The grammar points tested on the SAT are relatively few, easily defined, and well worthy of study. The Educational Testing Services avoids grammar points that are disputed or questionable and for the most part all good quality academic English adheres to these SAT grammar guidelines fairly closely. It is, however, quite remarkable how frequently these rules are broken and ignored in the poor grammar and writing style commonly found in online English grammar sites, SAT preparation sites, and other web resources purporting to provide English language instruction and reference.
Our SAT errors found on educational websites page is quite revealing and is growing all the time.
- Subject/verb agreement.
- Noun/pronoun or noun/noun agreement, including synesis in anaphoric references. (a construction in which an expected grammatical agreement in form is replaced by an agreement in meaning, as in The crowd rose to their feet, where a plural pronoun is used to refer to a singular noun.) Such usages are regarded as mistakes on the SAT but this decision has been questioned by many academics.
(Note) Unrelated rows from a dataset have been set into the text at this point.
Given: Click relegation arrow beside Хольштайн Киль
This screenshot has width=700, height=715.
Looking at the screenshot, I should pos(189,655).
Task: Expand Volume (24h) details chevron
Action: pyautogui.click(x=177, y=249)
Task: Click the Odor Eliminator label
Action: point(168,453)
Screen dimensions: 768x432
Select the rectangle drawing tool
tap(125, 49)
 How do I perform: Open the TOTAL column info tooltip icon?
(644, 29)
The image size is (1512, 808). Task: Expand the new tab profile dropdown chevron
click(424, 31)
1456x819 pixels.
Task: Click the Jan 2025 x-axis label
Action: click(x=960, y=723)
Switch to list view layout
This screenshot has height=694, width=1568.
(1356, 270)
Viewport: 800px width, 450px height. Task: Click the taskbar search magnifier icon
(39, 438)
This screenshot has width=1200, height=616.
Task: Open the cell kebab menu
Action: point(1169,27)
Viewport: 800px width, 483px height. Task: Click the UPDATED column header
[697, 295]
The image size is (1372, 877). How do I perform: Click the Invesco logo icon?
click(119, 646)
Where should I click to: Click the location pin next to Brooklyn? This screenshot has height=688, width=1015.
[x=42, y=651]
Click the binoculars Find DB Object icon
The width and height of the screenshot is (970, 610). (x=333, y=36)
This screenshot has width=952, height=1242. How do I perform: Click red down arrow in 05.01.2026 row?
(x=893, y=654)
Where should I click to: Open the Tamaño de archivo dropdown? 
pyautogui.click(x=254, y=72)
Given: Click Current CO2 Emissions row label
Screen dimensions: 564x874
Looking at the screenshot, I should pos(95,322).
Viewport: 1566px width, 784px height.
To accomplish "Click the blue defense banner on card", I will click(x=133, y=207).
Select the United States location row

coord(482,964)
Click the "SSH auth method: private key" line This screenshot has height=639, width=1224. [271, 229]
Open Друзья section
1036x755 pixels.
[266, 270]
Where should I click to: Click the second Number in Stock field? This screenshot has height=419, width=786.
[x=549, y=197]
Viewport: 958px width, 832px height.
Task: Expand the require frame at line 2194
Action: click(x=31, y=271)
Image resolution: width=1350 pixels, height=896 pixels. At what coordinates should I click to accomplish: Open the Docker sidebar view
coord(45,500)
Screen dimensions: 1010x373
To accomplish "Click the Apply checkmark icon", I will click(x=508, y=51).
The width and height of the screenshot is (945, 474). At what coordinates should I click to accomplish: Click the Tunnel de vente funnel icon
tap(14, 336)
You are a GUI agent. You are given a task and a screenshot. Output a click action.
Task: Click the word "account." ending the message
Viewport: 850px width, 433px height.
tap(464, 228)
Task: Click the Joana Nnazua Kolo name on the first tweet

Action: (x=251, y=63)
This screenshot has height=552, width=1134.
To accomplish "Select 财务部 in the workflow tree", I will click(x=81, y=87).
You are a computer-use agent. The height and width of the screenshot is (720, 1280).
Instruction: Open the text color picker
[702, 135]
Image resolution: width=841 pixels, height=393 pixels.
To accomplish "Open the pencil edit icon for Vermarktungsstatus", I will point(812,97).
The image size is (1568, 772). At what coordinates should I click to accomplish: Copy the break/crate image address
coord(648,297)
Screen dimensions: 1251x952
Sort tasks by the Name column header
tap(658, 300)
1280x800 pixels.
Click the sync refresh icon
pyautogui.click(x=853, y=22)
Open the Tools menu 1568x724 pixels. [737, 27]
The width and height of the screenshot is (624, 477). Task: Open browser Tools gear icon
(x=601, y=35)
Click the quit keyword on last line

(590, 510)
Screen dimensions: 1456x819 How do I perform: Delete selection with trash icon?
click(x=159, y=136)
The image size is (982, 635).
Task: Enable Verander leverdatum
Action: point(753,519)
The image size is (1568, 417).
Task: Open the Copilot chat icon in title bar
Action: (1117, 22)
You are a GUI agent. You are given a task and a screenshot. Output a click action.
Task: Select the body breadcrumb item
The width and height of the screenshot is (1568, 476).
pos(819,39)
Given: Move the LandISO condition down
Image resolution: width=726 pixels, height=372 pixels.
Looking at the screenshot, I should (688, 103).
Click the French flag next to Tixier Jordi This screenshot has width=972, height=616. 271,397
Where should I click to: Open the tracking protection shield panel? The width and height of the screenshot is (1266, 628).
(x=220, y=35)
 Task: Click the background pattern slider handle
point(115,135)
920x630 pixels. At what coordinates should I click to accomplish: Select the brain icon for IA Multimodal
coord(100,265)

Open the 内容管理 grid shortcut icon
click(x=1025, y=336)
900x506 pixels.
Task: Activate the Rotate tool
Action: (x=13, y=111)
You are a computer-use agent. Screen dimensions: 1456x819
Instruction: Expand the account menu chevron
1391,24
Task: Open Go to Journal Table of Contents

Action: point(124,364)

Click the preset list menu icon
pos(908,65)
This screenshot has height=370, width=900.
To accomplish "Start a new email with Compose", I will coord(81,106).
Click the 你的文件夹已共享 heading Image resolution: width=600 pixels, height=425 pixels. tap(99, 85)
- Pronoun case. Correct use of I/me, he/him, who/whom. See Pronoun Declention and Pronoun Case.
- Pronoun reference problems and ambiguity. See Grammar Playsheet 2.
- Verb tense. Consistent and appropriate tenses are required by the context. This can be tricky. See Verb Tenses.
- Verb voice. Passive voice is simply to be avoided on the SAT. Use active voice even when passive is better.
- Clauses: run-ons and sentence fragments. The comma splice.
- Idiomatic usages. Usually a case of choosing the correct preposition. See the Preposition Matching Playsheet.
- Parallelism. Parallel constructions which aren't really parallel are not always easy to spot. See the Parallelism Playsheet.
- Misplaced Modifiers. Usually an ambiguous reference to something or a reference to something that isn't there at all. See the Ambiguous and Missing Antecedents Playsheet and the Reference Problem Playsheet.
- Parallelism in comparisons. The apples and orange comparison: "I like Bronte much better than the novels of Austen."
- Confused words. illusion, allusion -- that lot. See the Misused Words Playsheet.